A book about his work published by Plug In Editions was written by Robert Enright in 2004, titled "Cheap Meat Dreams and Acorns: Ken Gregory". His work was also discussed in a book published by the Winnipeg Art Gallery by Shawna Dempsey in 2004 titled "Live in the Centre: An Incomplete and Anecdotal History of Winnipeg Performance Art." Gregory's "Electronic Mail Cards" work from 2003 is also discussed in Garnet Hertz's 2023 book "Art + DIY Electronics" from MIT Press. While discussing artists that use exposed electronic components as a part of their work, Hertz describes Gregory's work as follows:This type of literal exposure of electronics can be seen in many other artworks as well. Examples include Canadian artist Ken Gregory's Electronic Mail Cards (2003), where postcard-sized circuits that synthesize and play sounds are sent through the postal system. These circuits are constructed with bare electronic components stuck to a piece of cardboard, featuring a computer (the BASIC Stamp microprocessor), support electronics, an audio speaker, batteries, and a miniature LCD that can display messages. The project is a useful example of how both technology and its distribution can be made more transparent with DIY methods: Gregory's dissemination is publicly distributed in a style reminiscent of Fluxus, with no special equipment or expertise required, and no need to go into a gallery space to experience it.Gregory's electronic art work is also discussed at length in a 2004 article in Border Crossings magazine by Christabel Wiebe:Gregory is known here as Winnipeg's pre-eminent audio artist, but this doesn't begin to account for the breadth of his skill and range of interest. His works display an appreciable attention to the visual, as sculptural objects enlivened by sound. Viewers have commented that the effect of moving through this exhibition is akin to a visit to the zoo: a park filled with chirping, shrieking, humming noise emanating from exotic creatures. To me, the effect was more like entering an early '80s video gaming den: a repository of computer sounds from the early days of Atari and Pong, a barrage of friendly noise from the likes of Q-bert and Dig-Dug.In May 2025, Gregory was awarded the 2025 Manitoba Arts Award of Distinction, a $30,000 award that is awarded annually to a professional artist or arts/cultural professional in recognition of the highest level of artistic excellence and contribution to the development of the arts in Manitoba.

== Publications ==
Gregory's body of work has been discussed in several publications since 2003, including the following:

- Plague Fantasies, radio/audio with hannah-g published on bandcamp and CKUW 95.5FM, 2020.

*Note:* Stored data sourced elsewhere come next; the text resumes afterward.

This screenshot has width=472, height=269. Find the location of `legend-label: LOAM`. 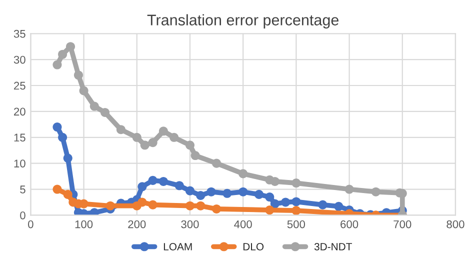

legend-label: LOAM is located at coordinates (178, 246).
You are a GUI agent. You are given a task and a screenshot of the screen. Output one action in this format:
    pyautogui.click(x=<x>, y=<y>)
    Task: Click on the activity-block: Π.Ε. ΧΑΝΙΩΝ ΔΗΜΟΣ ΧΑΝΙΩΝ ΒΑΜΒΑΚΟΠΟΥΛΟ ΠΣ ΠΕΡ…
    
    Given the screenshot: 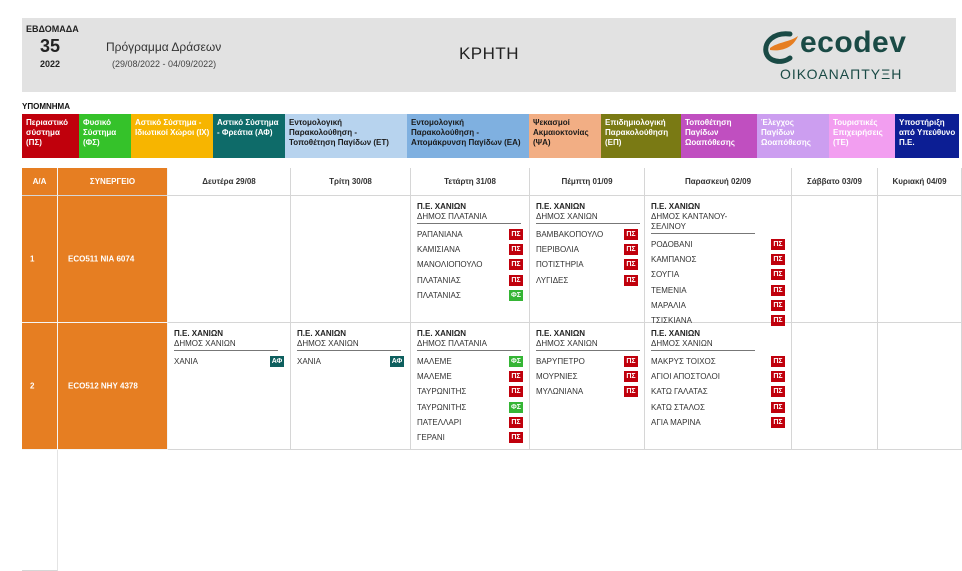 What is the action you would take?
    pyautogui.click(x=588, y=246)
    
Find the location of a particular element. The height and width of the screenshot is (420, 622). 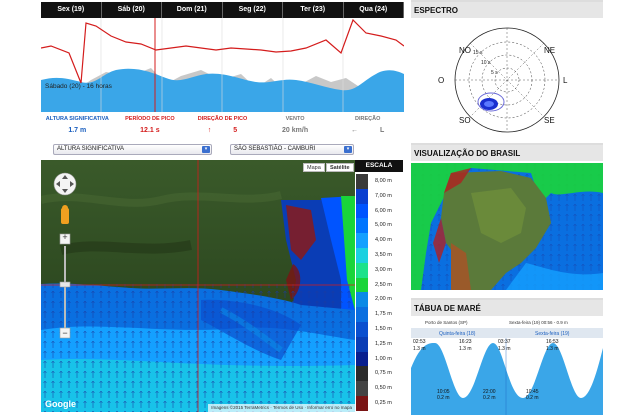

- I woke up this morning, digital video as part of studyuntitledstudy published on Instagram, 2020.
- Dark Bird, Paris to Kiev Remix, with Balanced Records (audio on CD), 2016.
- Sensing the Future: Lazslo Moholy-Nagy: Media and the Arts, Oliver Botar published by Lars Muller and Plugin Editions, 2014.
- Hazmat Kite, Critical Making magazine published by Garnet Hertz, 2012.
- Kite Song 1, published in Musicworks Magazine #99 (audio CD with text and photographs), 2007.
- untitled, audio piece, published by BlackFlash Magazine (audio on DVD), 2007.
- Sonic Waking, with Shawn Pinchbeck and Steve Heimbecker, published by Video Pool (audio CD), 2005.
- Cheap Meat Dreams and Acorns, published by Plugin Editions Winnipeg (monograph with audio CD), 2004.
- under the influence of ether, published in S:ON Sound in Contemporary Canadian Art, edited by Nicole Gingras, published by ARTEXTE (audio on CD), 2003.
==Collections==
Gregory's work 12 Motor Bells is held in the collection of the National Gallery of Canada, purchased by the institution in 2005. It is described as a sculpture and electro-mechanical audio installation consisting of "twelve fire alarm bells, two infrared sensors, twelve electric motors, computer, custom interface, custom software".